Tags: comprehensive sexuality education, CSE, PPAG, Rutgers Indonesia, save the children, Scaling, scape-up
World-renowned thought leader and speaker Larry Cooley admits that he “isn’t an expert” in comprehensive sexuality education (CSE). Rather, he calls himself the “scaling guy”. But Larry has spent the past three decades working on successful scaling programmes involving water systems, immunisation, early childhood education and sexual violence all around the world. He says that the same approach can be applied to CSE in order to reach a larger proportion of those who need it, effectively and sustainably.
Larry’s presentation will offer an overview of what organisations need to think about and do if they’re to scale successfully. The panel is linked to the findings of an in 2021 launched CSE scaling framework by the Centers of Excellence on Comprehensive Sexuality Education, aimed at encouraging civil society organisations to support its scale-up in schools, colleges, and involving other stakeholders, for instance education ministries.
“There is overwhelming evidence that CSE works. However, programmes are mostly delivered via temporary short-term small donor-funded initiatives. These mostly end when money runs out and are not sustained by governments”
Ardan Kockelkoren, senior programme officer at Rutgers, who led the Centers of Excellence scaling study, emphasises that although there is overwhelming evidence that CSE works, programmes are mostly delivered via a myriad of temporary short-term small donor-funded initiatives. These mostly end when money runs out, as the approach is not being sustained by governments. There is not enough focus by implementers and funders to have these initiatives handed over to governments to keep them running. Those putting programmes in place are mainly focused on strengthening programmes and making them more effective for communities. Scale-up is only thought of at the end of a project aimed at receiving more funding.
“This has implications for the young people we are aiming to support as many are left behind, it also affects contraceptive use and teenage pregnancy rates.”
“Donors, NGOs and the development sector as a whole is and will simply never be able to sustainably fund and deliver CSE at the scale that is needed. So we have to find other solutions to give more young people access to it.”
As the president emeritus and senior advisor at Washington-based MSI, Larry has worked in more than 50 countries and on a range of programmes from homelessness in the United States to early childhood programs for Syrian refugees. He also founded and runs the Global Community of Practice on Scaling (CoP).
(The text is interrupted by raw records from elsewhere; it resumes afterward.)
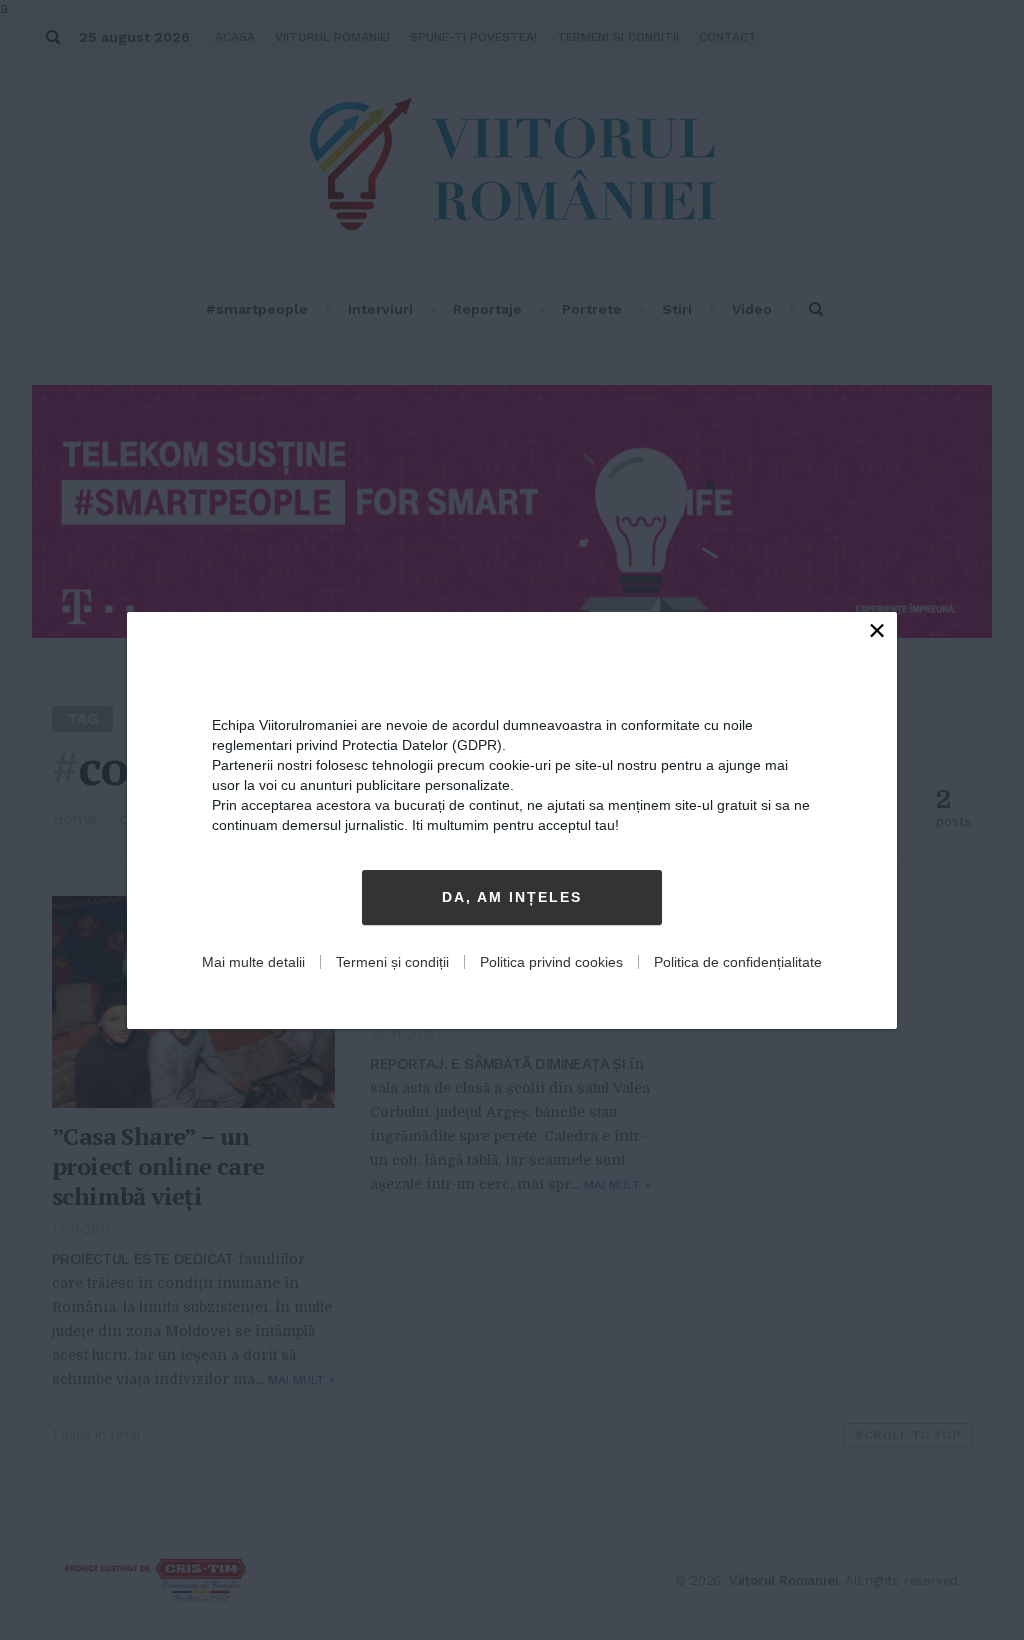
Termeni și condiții (392, 962)
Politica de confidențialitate (738, 962)
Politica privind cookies (551, 962)
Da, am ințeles (512, 897)
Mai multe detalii (253, 962)
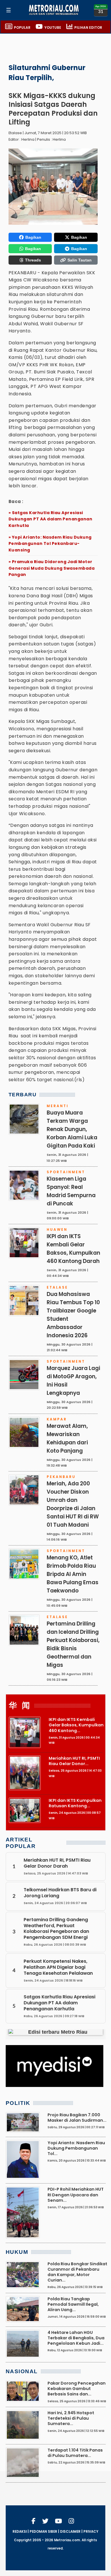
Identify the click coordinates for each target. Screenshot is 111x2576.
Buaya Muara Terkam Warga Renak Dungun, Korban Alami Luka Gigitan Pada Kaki (72, 1129)
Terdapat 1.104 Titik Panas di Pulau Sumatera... (75, 2452)
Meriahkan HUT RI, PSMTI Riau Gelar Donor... (74, 1761)
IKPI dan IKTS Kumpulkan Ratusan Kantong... (75, 1803)
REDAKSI (20, 2531)
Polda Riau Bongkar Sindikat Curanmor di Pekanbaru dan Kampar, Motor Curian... (77, 2272)
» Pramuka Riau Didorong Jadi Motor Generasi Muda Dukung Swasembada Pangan (52, 568)
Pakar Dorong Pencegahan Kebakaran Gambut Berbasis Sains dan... (77, 2388)
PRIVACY (90, 2531)
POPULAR (22, 27)
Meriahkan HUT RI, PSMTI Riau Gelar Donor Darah (57, 1863)
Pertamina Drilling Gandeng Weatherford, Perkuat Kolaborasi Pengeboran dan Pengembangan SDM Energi (56, 1928)
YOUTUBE (52, 27)
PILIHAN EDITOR (88, 27)
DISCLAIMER (70, 2531)
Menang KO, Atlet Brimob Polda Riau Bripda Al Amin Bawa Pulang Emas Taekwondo (72, 1574)
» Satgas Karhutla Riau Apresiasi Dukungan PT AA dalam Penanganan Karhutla (50, 519)
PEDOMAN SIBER (43, 2531)
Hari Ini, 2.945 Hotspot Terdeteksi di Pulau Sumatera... (71, 2418)
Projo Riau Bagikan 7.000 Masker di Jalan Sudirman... (77, 2117)
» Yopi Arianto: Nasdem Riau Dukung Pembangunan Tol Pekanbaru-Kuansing (50, 543)
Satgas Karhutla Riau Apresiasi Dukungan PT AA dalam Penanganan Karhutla (59, 2003)
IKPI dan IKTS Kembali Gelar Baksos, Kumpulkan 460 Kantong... (76, 1725)
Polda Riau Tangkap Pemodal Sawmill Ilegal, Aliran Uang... (73, 2304)
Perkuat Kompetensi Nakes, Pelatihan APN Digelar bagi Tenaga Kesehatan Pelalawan (58, 1967)
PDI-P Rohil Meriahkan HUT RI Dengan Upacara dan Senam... (76, 2195)
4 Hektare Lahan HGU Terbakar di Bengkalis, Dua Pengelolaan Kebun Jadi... (76, 2338)
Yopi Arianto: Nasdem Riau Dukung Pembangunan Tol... (76, 2148)
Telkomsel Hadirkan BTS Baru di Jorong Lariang (60, 1892)
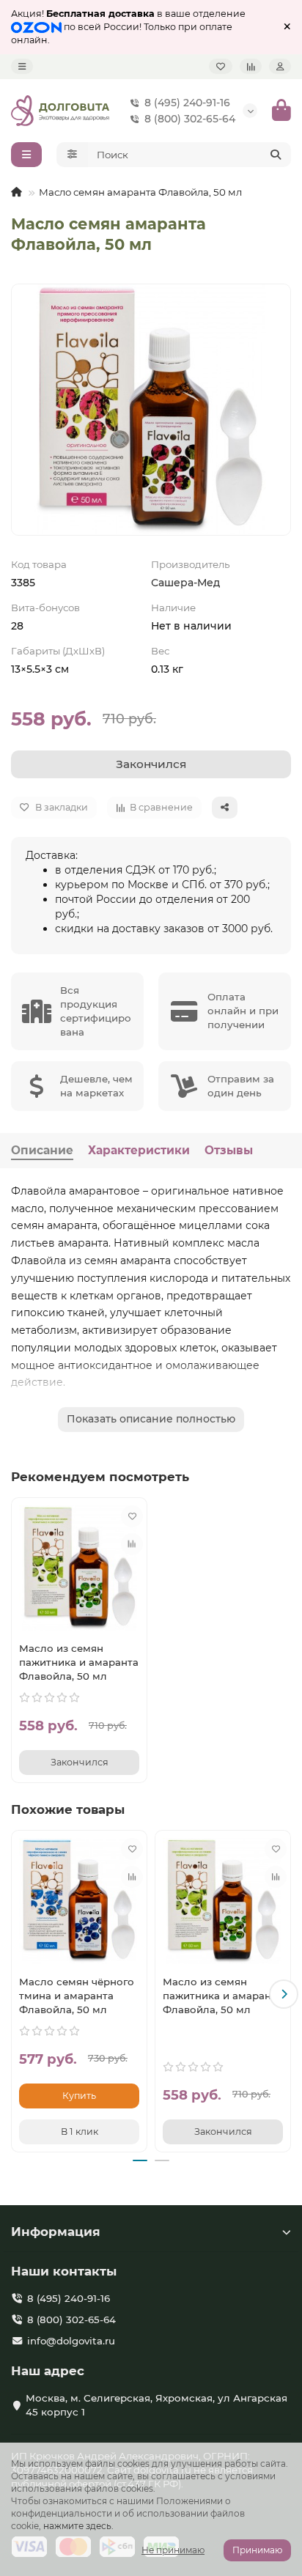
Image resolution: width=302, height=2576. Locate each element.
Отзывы (229, 1150)
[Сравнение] (251, 66)
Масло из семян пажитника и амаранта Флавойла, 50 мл (79, 1662)
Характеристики (139, 1150)
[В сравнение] (132, 1544)
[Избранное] (220, 66)
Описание (42, 1150)
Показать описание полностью (151, 1418)
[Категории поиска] (72, 154)
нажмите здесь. (78, 2525)
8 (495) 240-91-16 (187, 102)
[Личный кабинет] (280, 66)
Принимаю (257, 2549)
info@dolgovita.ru (71, 2341)
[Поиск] (275, 154)
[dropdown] (22, 66)
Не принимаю (173, 2549)
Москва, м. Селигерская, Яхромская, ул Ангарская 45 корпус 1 (156, 2405)
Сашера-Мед (185, 582)
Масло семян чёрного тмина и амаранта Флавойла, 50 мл (76, 1995)
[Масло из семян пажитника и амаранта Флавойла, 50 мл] (79, 1568)
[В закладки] (132, 1516)
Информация (55, 2231)
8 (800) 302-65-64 (189, 118)
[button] (18, 1994)
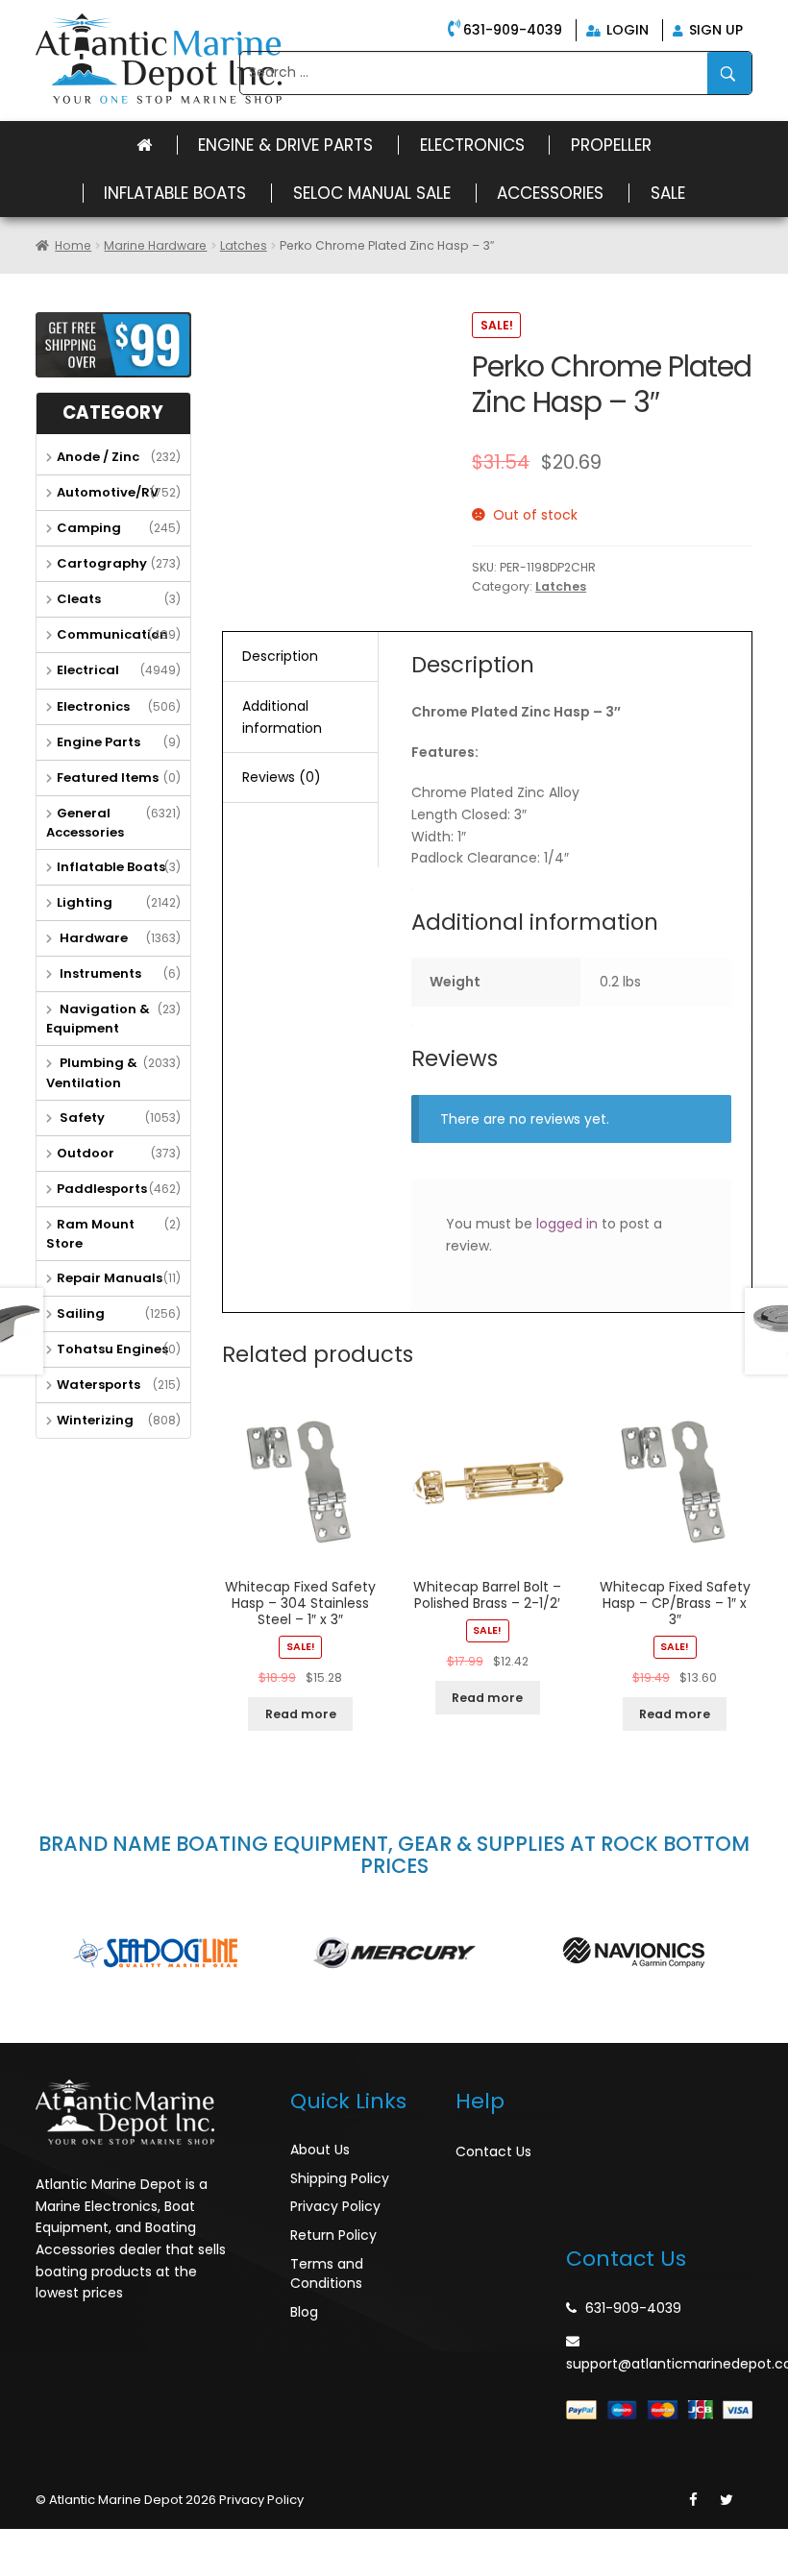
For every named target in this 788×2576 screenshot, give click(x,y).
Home (73, 245)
At the ICFP he will speak about the application of CSE, ensuring that there is a viable and effective ‘doer’ at scale and a sustainable at scale”.
“If your programme is delivering CSE to 300 young people, but your vision is to extend it to the three million young people who need it, who would be delivering it?” Would it be teachers? Would it be community workers? How would that work?”
“If it ended up reaching those three million people, would it still be funded by that donor forever,” said Larry. “Or would there be some other way to have it carry on indefinitely at that same scale?”
Larry pointed out that generally only governments and markets can deliver education or services sustainably at scale. Philanthropy alone rarely scales.
“In most cases the only way that a CSE intervention is going to scale is by it becoming part of the healthcare or education system.So trying to figure out what it takes to get this incorporated into either is often what’s necessary.”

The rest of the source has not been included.